Moerner, W.E.
American chemist
W.E. Moerner, in full William Esco Moerner, (born 1953, Pleasanton, California, U.S.), American chemist who won the 2014 Nobel Prize for Chemistry for his work with single-molecule spectroscopy, which paved the way for later work in single-molecule microscopy by American physicist Eric Betzig. Moerner and Betzig shared the prize with Romanian-born German chemist Stefan Hell.
Moerner received bachelor’s degrees from Washington University in St. Louis, Missouri, in 1975 in three subjects: electrical engineering, mathematics, and physics. He then received a master’s (1978) and a doctorate (1982) in physics from Cornell University in Ithaca, New York. He joined the IBM Almaden Research Center in San Jose, California, as a research staff member in 1981 and became a manager in 1988 and a project leader in 1989. In 1995 he became a professor in the chemistry and biochemistry department of the University of California, San Diego, and in 1998 he moved to Stanford University, where he was a professor of chemistry.
In 1989 Moerner and German physicist Lothar Kador were the first to observe light being absorbed by single molecules, in that case those of pentacene that were embedded in p-terphenyl crystals. That method, which they invented, came to be called single-molecule spectroscopy. In most chemical experiments, many molecules are studied, and the behaviour of a single molecule is inferred.
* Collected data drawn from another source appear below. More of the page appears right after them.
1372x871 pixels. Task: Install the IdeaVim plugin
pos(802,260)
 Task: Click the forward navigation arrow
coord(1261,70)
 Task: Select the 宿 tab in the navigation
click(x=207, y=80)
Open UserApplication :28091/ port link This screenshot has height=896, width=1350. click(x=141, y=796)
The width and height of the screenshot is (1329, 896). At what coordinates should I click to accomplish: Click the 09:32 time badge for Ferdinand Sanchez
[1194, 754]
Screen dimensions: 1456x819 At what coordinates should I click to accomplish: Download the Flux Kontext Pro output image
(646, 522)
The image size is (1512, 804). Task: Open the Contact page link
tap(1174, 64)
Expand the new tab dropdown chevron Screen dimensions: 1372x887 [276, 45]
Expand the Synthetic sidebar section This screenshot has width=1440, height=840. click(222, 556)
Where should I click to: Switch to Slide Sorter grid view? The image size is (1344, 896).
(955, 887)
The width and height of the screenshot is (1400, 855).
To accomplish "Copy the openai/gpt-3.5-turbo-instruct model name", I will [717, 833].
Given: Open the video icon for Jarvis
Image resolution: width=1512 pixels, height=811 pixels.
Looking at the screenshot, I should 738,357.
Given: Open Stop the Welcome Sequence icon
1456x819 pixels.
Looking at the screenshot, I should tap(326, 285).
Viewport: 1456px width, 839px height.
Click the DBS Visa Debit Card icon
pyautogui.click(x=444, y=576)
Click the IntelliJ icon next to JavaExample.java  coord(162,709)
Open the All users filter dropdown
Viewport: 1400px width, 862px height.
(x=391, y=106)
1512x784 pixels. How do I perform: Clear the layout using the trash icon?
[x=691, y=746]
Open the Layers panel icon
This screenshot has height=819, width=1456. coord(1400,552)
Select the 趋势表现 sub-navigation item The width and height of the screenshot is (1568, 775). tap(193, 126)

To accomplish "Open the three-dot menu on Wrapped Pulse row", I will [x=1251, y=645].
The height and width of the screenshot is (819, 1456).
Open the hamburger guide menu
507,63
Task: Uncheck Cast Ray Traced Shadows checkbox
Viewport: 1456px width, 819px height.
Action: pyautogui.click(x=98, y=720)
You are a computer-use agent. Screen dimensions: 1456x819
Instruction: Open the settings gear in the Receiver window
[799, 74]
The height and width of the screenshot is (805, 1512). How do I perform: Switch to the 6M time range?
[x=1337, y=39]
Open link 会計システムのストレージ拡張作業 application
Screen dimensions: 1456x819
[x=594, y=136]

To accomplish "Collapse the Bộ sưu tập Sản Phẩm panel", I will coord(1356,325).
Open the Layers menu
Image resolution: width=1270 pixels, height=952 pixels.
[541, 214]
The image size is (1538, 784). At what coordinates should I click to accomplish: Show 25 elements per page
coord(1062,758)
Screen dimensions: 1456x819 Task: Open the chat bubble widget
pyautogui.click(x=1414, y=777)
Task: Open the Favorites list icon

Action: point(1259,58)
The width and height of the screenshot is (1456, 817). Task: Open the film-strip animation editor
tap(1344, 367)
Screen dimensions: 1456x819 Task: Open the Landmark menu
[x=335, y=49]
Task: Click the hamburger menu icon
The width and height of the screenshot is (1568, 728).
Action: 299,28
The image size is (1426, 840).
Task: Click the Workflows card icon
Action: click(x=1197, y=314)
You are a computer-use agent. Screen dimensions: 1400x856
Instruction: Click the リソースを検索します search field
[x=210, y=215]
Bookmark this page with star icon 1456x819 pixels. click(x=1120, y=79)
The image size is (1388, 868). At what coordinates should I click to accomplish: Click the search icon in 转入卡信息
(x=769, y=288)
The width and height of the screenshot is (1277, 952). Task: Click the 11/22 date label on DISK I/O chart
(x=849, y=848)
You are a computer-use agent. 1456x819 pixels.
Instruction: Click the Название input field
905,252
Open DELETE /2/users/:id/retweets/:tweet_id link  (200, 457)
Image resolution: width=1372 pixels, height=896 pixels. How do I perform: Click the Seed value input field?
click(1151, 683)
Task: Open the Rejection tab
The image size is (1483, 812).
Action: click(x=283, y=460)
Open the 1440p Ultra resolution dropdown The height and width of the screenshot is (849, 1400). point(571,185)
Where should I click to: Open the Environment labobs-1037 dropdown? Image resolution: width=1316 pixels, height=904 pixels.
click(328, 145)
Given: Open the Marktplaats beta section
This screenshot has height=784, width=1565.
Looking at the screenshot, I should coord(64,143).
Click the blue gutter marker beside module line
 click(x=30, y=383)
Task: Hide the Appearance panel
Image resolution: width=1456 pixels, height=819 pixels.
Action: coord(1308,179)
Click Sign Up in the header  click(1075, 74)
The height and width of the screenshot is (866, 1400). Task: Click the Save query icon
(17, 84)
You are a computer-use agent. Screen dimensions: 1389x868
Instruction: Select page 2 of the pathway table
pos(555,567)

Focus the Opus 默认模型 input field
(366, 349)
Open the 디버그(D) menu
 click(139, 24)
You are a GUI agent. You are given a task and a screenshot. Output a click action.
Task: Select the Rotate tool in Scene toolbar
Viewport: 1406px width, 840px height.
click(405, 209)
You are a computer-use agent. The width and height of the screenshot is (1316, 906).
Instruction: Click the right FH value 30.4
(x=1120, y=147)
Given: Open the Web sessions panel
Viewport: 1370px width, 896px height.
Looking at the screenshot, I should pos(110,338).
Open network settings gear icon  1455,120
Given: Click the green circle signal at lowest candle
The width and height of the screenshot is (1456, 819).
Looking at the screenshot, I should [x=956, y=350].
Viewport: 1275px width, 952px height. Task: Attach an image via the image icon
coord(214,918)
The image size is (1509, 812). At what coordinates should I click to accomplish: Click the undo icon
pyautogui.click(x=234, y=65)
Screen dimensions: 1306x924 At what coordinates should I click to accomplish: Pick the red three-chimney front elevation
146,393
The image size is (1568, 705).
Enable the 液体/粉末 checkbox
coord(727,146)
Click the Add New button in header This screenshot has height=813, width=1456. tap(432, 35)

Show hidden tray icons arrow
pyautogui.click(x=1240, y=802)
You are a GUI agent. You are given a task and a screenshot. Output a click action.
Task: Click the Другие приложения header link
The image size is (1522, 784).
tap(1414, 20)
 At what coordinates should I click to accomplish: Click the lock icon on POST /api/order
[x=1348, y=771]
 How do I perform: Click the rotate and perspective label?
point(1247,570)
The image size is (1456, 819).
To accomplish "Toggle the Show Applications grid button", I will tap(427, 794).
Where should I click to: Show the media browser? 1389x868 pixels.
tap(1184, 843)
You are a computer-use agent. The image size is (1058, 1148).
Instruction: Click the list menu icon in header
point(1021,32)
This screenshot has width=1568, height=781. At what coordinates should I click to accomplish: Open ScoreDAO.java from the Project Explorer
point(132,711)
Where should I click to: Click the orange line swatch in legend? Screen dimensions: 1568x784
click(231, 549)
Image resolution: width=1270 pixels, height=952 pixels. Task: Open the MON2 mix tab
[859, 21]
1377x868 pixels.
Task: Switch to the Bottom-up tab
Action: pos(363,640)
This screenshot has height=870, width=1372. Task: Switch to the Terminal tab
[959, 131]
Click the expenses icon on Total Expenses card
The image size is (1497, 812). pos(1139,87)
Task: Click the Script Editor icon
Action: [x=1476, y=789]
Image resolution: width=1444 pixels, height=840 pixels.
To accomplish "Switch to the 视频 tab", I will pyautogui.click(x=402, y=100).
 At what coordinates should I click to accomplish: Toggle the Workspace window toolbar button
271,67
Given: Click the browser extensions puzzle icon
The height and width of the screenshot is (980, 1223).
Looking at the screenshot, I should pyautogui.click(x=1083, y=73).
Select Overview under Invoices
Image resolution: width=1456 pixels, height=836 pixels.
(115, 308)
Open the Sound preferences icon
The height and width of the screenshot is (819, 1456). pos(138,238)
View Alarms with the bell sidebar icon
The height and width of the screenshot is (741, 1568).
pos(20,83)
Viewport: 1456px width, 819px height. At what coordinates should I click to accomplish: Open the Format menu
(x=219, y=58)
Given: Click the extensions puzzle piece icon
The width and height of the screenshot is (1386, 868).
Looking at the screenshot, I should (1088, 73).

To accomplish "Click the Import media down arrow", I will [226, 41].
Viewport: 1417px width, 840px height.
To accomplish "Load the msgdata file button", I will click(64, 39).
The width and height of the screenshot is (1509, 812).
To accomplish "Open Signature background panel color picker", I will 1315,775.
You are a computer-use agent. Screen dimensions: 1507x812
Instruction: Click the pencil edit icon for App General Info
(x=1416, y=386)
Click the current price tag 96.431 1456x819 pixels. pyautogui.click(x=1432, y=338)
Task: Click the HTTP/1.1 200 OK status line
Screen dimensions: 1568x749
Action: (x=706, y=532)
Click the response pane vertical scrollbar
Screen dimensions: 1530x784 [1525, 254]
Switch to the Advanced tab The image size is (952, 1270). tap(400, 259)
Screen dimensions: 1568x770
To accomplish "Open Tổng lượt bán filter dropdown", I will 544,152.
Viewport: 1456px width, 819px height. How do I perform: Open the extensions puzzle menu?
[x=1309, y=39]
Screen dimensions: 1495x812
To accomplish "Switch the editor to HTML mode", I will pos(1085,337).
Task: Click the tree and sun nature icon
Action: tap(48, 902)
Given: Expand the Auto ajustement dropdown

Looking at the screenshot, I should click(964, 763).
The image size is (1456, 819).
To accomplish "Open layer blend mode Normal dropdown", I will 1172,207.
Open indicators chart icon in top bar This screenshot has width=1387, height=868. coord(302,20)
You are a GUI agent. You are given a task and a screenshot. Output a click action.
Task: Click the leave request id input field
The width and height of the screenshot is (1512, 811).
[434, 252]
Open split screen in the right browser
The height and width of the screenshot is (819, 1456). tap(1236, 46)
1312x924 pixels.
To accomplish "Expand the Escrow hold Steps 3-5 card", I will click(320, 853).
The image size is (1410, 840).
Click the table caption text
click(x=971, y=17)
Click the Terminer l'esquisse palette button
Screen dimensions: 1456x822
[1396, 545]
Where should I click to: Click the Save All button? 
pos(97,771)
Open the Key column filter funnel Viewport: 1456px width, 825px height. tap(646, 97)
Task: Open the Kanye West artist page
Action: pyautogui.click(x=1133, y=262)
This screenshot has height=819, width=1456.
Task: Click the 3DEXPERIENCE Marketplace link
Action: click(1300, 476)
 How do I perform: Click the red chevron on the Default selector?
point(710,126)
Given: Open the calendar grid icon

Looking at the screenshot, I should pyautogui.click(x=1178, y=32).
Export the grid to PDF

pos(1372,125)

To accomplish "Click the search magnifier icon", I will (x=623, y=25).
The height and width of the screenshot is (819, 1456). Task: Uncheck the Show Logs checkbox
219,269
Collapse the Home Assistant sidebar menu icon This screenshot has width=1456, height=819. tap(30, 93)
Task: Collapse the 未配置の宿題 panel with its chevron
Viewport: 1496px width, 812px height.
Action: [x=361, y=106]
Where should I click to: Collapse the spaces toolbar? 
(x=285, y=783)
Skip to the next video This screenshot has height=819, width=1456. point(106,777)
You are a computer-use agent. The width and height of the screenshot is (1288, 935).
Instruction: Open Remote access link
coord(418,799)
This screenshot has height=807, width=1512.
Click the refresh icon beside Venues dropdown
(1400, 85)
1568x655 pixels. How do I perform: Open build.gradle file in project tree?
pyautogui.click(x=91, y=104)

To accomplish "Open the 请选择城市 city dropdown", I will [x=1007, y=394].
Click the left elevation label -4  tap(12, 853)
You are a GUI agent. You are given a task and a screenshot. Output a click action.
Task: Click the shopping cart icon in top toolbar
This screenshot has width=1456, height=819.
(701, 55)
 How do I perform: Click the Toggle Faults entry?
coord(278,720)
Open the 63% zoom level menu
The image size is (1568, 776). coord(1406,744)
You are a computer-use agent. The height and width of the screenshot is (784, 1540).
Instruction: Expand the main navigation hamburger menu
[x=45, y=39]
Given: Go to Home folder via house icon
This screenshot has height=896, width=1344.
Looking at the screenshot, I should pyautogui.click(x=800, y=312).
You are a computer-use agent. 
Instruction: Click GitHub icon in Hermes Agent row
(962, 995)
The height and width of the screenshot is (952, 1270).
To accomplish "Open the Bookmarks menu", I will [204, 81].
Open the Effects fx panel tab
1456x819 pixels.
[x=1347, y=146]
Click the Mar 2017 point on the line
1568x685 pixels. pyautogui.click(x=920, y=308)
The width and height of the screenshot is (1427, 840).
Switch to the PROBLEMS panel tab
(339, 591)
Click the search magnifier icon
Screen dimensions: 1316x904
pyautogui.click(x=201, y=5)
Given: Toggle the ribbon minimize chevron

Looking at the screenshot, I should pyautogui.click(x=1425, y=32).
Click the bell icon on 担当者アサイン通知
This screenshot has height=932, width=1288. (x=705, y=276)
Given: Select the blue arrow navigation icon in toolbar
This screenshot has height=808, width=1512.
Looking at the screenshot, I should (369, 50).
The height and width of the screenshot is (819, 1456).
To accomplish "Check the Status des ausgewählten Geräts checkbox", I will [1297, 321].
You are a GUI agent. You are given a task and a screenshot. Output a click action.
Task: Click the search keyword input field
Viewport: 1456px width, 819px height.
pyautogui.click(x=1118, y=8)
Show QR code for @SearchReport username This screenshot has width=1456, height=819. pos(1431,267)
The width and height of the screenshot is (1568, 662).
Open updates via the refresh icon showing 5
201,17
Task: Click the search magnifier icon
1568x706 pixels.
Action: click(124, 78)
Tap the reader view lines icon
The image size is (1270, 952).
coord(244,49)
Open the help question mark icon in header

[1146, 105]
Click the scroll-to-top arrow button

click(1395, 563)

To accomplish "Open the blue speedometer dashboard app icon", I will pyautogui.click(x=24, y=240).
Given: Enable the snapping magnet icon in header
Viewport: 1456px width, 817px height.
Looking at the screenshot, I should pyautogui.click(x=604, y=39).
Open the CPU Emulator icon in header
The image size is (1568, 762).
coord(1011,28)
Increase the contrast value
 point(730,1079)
However, single-molecule spectroscopy enables the study of what individual molecules are doing.
Moerner’s next great discovery happened in 1997 when he was working with variants of green fluorescent protein (GFP), a naturally occurring protein made by the jellyfish Aequorea victoria. Scientists often link GFP to other specific proteins, and GFP reveals their location when it fluoresces. When a single molecule of one of those variants was excited with light of a wavelength of 488 nanometres (nm), the molecule began to blink. The blinking eventually stopped despite continued doses of 488-nm light. However, when the GFP variant was excited with 405-nm light, it regained its ability to blink from 488-nm light. That control of the GFP molecule’s fluorescence meant that the proteins could act as tiny lamps within a material. That property was later exploited by Betzig, who in 2006 used other fluorescent proteins to create images of lysosomes and mitochondria at resolutions higher than the inherent limit of optical microscopy.